For tropical and subtropical waterside bone assemblages, the consilience approach situates the question of butcher, cannibal, or crocodile into a deeper and more comprehensive evidentiary frame. In the legal forum, this is how forensic scientists help prosecutors make their cases, whether the requirement is a preponderance of evidence or establishment beyond doubt.

Finally, even assemblage-level efforts to establish consilience as outlined above will not allow inferential robusticity without adequate samples of fossil and contextual evidence. What can currently be inferred soundly about hominid butchery before 2.0 Ma? With the primary evidence still inadequate (42) narrowly mark-focused approaches (53, 54), including recently proposed “non-expert machine learning-based methods” (ref. 54, p. 79) promise little illumination. Indeed, larger questions about procurement, processing frequency across space and through time, and myriad other important behavioral aspects remain in the realm of speculation (55).
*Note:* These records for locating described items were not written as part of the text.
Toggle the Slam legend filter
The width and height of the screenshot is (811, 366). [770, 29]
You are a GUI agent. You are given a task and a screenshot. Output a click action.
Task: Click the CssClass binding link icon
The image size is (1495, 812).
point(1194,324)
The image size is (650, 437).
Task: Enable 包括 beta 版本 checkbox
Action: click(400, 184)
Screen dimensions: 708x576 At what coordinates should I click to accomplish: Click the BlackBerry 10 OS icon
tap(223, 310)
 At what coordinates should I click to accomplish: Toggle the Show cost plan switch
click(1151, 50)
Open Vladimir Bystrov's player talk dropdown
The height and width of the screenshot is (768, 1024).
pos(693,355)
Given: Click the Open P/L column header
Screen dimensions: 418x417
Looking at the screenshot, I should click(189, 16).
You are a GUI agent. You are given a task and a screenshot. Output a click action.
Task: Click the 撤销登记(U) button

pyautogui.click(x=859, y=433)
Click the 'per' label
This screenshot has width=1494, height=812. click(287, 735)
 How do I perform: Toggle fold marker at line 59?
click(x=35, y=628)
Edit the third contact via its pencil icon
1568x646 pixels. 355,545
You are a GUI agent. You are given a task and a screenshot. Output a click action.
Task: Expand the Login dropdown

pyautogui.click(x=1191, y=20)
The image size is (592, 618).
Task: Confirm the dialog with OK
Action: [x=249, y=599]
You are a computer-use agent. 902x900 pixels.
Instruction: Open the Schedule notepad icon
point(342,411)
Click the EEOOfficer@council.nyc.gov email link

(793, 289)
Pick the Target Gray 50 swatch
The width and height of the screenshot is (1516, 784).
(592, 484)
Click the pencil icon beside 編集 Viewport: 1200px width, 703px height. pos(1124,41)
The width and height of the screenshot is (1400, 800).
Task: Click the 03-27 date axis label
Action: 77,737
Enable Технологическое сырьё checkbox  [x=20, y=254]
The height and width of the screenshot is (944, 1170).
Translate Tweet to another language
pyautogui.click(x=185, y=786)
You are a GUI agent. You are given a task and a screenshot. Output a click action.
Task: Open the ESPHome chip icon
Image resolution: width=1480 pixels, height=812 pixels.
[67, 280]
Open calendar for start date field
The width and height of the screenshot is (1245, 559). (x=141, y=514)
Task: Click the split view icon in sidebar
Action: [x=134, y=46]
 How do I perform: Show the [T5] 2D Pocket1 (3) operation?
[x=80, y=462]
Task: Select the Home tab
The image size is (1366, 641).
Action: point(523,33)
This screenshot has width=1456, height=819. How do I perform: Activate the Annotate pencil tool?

Even for the iconic Pleistocene FLK-22 (Zinj) occurrence excavated 57 y ago, Domínguez-Rodrigo et al. ask: “Is there any other Plio–Pleistocene site where the faunal assemblage could be identified as completely (or mostly) accumulated and modified by hominins?” (ref. 56, p. 260).

Nearly 40 y after serious taphonomic work began on Oldowan-associated African Plio–Pleistocene bone assemblages, the biggest zooarchaeological challenge remains the notoriously small sizes of Plio–Pleistocene occurrences with sufficiently high “integrity” and “resolution” (13). This barrier to knowledge production is owed to several factors, ranging from the limited availability of appropriate deposits to the inadequacy of field exploration and from the increasing financial and career costs of sustained field research (including excavation) to an academic reward system increasingly linked to clickbait entertainment. Worse, paleoanthropological funding is lavished on digital laboratory technologies and quantitative methods even as vital actualistic studies remain unconducted.

Only by redoubling archaeological fieldwork to generate adequate samples, by conducting parallel experimental studies to fully bound equifinality, and by critical analysis aimed at consilience can zooarchaeological studies generate more reliable light on ancient events to allow a fuller assessment of the dynamics of interacting hominids, crocodiles, and other bone modifiers whose combined actions produce the zooarchaeological record of hominid evolution.